非負値行列因子分解(nonnegative matrix factorization, NMF)は、負の値を持たない行列を低次元の行列に分解する技術である。

行列${\bf X} \in \mathbb{R}^{+ D \times N}$を2つの行列${\bf W} \in \mathbb{R}^{+ D \times M}$と${\bf H} \in \mathbb{R}^{+ M \times N}$の積で近似することを目標とする。

このMをD,Nより小さくすることでデータを低次元に落とし込める。

とりあえず使ってみる

近似推論に入る前にsklearnでとりあえず使ってみる。

import numpy as np
np.random.seed(42)
import pandas as pd
import matplotlib.pyplot as plt
import seaborn as sns
%matplotlib inline

データのimportと前処理

Kaggleにあるポケモン(第6世代まで)のデータセットを使う。

英語名だとわかりにくいので日本語訳する。対応表はポケモン徹底攻略から拝借した。

日本語訳したものをgistに置いてある。

作成過程

#collapse-hide
pokemon = pd.read_csv('data/for0714/pokemon.csv')

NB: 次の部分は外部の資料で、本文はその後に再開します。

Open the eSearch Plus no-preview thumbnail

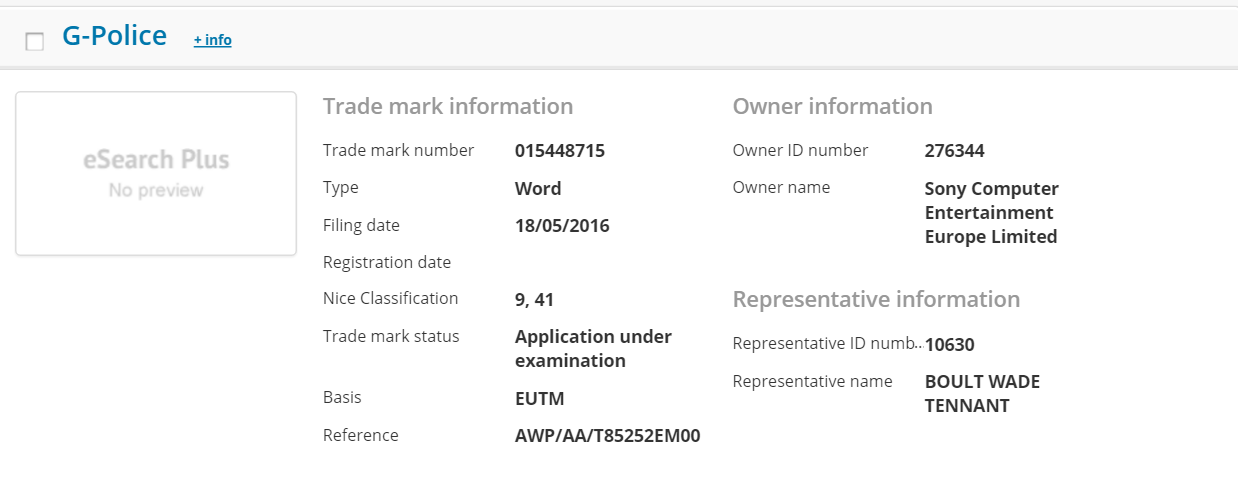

# メガシンカは前に、フォルムチェンジは後ろについているので、メガシンカのみ2列目を使う
split = pokemon['Name'].str.split(' ', expand=True)
# 効率的な書き方ではないが行数少ないので素朴に
English = []
for i in range(800):
    if split.iloc[i,0] == 'Mega':
        English.append(split.iloc[i,1])
    else:
        English.append(split.iloc[i,0])
pokemon['English'] = English

# 日本語訳
translate = pd.read_csv('data/for0714/japanese.csv')
pokemon = pd.merge(pokemon, translate, on = 'English', how = 'left')

# 以下特殊事例の処理
# オコリザル
pokemon.loc[62,'Name']='Primeape'
pokemon.loc[62,'Pokedex_No']=57
pokemon.loc[62,'Japanese']='オコリザル'
# バリヤード
pokemon.loc[131,'Pokedex_No']=122
pokemon.loc[131,'Japanese']='バリヤード'
# ホウオウ
pokemon.loc[270,'Pokedex_No']=250
pokemon.loc[270,'Japanese']='ホウオウ'
# ゲンシカイキ
pokemon.loc[422,'Pokedex_No']=382
pokemon.loc[422,'Japanese'] = 'カイオーガ'
pokemon.loc[424,'Pokedex_No']=383
pokemon.loc[424,'Japanese'] = 'グラードン'
# デオキシス
pokemon.loc[429,'Pokedex_No']=386
pokemon.loc[429,'Japanese']='デオキシス'
# マネネ
pokemon.loc[487,'Pokedex_No']=439
pokemon.loc[487,'Japanese']='マネネ'
# ロトム
pokemon.loc[532:537,'Pokedex_No']=479
pokemon.loc[532:537,'Japanese']='ロトム'
# フラベベ
pokemon.loc[737,'Pokedex_No']=669
pokemon.loc[737,'Japanese']='フラベベ'

# 合計種族値の列も作る
pokemon['sum'] = pokemon.iloc[:,4:10].sum(axis=1)

# 出力
# pokemon.drop(['#','English'],axis=1).to_csv('pokemon_data_g6.csv',index=False)

NMF

pokemon = pd.read_csv('https://gist.githubusercontent.com/Vintea01/'
                      '9f83dd0b54dd0360067a08fad167fe98/raw/'
                      'b7f7f1253515f0151cf5428330fcab0ed26900c8/pokemon_data_g6.csv')

# 種族値だけ取り出す
X = pokemon.iloc[:,3:9]
X

vmin = 0
vmax = np.max(np.max(X))

sns.heatmap(X, vmin=vmin, vmax=vmax)

<matplotlib.axes._subplots.AxesSubplot at 0x1097bf0d0>

from sklearn.decomposition import NMF
def fitNMF(X,M):
    model = NMF(n_components=M, init='random', random_state=0)
    W = model.fit_transform(X)
    H = model.components_
    return (W,H)

# M=1でNMF
WH1 = fitNMF(X,1)

fig, axes = plt.subplots(2,1, figsize=(6, 4))
# データセットでの通し番号を横軸にしてプロット
axes[0].plot(range(800),WH1[0])
# 図鑑番号を横軸にしてプロット
axes[1].plot(pokemon['Pokedex_No'],WH1[0])
# 各世代の最初と終盤(御三家や600族、伝説がいるあたり)で高くなっているのがわかる

[<matplotlib.lines.Line2D at 0x11ebd1690>]

# 特徴量1つなので、合計種族値にほぼ比例する
plt.scatter(pokemon.iloc[:,3:9].sum(axis=1),WH1[0])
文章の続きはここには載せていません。